* Exercise materials *
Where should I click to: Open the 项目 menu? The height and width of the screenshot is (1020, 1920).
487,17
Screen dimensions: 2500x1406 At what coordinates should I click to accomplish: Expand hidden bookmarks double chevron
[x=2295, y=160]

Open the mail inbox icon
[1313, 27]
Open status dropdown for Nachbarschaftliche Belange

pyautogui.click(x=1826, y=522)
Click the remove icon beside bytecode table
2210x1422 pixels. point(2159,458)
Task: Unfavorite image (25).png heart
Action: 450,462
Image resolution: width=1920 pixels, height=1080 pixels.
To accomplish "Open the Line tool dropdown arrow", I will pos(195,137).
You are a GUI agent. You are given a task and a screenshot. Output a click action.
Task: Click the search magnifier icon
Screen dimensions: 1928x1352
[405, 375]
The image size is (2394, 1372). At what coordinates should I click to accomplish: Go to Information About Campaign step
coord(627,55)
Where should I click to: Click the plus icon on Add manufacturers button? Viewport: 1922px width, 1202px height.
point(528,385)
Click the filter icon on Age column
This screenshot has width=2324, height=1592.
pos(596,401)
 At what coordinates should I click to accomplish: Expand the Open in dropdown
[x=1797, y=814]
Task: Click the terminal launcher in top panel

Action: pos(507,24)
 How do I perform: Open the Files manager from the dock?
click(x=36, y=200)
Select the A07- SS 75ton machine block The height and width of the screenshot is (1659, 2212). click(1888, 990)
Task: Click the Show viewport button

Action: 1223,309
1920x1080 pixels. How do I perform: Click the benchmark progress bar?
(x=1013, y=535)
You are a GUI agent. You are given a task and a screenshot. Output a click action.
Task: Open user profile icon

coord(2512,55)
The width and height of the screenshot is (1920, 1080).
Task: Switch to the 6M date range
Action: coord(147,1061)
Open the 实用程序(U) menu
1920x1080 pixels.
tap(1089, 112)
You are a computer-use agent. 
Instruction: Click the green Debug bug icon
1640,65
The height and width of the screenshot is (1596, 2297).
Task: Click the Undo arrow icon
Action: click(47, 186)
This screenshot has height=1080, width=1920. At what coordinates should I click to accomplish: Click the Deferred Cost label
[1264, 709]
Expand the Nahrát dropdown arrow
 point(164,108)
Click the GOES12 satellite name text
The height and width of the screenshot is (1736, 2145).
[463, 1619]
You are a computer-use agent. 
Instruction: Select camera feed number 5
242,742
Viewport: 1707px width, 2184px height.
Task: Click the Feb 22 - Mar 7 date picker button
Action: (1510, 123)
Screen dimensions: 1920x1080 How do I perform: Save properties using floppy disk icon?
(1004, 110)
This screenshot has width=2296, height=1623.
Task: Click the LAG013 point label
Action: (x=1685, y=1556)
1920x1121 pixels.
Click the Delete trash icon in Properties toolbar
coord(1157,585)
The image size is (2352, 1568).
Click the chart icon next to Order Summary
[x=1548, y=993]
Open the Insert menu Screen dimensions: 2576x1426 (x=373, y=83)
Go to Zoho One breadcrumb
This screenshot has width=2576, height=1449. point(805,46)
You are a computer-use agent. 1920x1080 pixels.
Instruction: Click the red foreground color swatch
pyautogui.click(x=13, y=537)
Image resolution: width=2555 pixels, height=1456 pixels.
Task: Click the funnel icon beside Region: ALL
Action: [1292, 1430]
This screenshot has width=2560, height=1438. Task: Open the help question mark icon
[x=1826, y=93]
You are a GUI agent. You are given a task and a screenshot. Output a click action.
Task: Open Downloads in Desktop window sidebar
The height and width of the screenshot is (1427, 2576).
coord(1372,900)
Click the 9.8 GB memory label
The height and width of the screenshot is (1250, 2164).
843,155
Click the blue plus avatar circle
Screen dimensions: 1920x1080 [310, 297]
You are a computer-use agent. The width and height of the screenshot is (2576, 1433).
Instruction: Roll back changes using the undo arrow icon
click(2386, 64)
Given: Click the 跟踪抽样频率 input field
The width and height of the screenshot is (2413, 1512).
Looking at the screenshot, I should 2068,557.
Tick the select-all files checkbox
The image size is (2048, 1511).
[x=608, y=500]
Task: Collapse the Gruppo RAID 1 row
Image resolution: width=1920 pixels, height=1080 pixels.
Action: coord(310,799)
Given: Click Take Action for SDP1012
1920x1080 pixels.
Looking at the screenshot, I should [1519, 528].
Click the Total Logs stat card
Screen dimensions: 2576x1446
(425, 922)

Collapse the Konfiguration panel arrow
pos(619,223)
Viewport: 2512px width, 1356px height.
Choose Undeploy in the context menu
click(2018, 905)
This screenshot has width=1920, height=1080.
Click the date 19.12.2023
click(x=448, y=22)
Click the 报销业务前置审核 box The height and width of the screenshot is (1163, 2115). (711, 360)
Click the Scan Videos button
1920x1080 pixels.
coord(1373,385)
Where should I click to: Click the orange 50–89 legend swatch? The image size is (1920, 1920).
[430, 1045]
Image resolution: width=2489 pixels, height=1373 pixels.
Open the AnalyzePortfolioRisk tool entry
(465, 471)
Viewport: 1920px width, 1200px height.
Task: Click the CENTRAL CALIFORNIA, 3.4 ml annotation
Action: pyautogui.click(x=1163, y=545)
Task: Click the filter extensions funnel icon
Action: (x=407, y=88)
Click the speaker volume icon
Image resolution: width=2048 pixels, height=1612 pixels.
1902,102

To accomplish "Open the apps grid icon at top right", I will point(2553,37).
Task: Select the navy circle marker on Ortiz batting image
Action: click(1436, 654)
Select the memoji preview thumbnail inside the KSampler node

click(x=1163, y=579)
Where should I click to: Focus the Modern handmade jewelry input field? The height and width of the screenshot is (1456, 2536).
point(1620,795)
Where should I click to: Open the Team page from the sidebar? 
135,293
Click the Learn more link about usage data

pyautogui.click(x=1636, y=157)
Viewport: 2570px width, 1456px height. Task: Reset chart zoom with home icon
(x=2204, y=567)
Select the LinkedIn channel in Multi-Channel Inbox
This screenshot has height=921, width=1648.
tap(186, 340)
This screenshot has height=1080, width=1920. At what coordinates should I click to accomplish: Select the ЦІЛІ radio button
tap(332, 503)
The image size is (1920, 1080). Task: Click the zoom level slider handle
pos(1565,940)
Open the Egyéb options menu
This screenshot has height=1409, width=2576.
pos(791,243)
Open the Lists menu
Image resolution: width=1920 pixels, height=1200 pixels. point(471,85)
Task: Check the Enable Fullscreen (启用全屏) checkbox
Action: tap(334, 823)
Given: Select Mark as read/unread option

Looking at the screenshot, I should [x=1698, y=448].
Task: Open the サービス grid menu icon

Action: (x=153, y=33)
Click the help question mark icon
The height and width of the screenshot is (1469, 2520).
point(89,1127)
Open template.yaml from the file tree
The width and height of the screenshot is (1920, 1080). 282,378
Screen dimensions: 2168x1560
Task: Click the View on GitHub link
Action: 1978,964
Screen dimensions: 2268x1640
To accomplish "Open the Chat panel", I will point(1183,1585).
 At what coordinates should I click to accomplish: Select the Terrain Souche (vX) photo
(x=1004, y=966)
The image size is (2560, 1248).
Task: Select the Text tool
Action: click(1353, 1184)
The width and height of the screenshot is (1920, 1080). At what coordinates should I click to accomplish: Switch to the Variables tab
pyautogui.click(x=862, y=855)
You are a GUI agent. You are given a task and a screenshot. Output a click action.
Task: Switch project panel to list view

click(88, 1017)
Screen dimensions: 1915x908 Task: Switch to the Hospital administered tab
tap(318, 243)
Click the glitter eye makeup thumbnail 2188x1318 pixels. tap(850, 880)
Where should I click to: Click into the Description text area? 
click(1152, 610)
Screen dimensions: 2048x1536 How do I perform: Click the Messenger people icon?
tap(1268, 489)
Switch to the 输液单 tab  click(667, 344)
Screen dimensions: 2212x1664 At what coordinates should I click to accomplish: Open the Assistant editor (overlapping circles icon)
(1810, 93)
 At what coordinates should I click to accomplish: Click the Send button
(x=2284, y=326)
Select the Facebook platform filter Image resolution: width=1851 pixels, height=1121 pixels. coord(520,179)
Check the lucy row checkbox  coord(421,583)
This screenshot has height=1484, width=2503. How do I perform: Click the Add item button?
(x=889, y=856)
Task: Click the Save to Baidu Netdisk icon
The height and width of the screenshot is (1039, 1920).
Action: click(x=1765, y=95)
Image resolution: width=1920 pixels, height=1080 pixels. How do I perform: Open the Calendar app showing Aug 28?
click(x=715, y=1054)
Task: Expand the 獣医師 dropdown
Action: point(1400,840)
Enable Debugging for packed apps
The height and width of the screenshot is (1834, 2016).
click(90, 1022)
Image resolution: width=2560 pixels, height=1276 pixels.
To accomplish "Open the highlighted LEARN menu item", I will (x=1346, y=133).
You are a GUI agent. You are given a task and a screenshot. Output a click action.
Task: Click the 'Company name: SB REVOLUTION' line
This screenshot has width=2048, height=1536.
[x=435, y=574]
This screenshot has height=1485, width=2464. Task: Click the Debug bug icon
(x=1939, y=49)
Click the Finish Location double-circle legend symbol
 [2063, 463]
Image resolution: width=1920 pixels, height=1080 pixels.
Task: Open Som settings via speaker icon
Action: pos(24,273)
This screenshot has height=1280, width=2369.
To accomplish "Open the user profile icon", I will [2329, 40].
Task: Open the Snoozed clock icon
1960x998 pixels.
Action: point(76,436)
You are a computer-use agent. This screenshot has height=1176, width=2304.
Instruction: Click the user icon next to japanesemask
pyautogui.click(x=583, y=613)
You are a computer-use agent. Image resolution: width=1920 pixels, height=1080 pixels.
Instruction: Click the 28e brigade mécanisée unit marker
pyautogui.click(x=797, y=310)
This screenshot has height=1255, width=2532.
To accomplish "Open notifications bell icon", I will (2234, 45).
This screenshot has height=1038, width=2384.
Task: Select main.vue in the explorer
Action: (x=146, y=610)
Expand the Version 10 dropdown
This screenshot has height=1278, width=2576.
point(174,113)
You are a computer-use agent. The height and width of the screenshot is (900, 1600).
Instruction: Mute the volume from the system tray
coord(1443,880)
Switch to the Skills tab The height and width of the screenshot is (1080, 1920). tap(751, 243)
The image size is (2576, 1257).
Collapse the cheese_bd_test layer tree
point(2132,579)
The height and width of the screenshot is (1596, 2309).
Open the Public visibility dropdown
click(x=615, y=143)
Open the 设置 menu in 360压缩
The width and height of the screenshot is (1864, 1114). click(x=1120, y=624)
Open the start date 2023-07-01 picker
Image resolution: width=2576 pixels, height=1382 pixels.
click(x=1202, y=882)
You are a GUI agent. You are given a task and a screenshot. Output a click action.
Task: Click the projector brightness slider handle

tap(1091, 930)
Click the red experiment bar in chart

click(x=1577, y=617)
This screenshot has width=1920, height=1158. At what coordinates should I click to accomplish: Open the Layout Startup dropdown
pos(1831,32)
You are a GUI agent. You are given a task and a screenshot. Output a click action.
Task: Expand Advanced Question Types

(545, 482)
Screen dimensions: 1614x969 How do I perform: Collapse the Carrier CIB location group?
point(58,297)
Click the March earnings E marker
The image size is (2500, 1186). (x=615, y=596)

* Work instruction *
With "computer" as the word to match, copy each line of the records that has it.

* Exercise answer *
You are a computer-use agent. 
You are a computer-use agent. 
You are a computer-use agent. 1920x1080 pixels.
You are a computer-use agent. The width and height of the screenshot is (2576, 1433).
You are a computer-use agent. This screenshot has height=1176, width=2304.
You are a computer-use agent. Image resolution: width=1920 pixels, height=1080 pixels.
You are a computer-use agent. The height and width of the screenshot is (900, 1600).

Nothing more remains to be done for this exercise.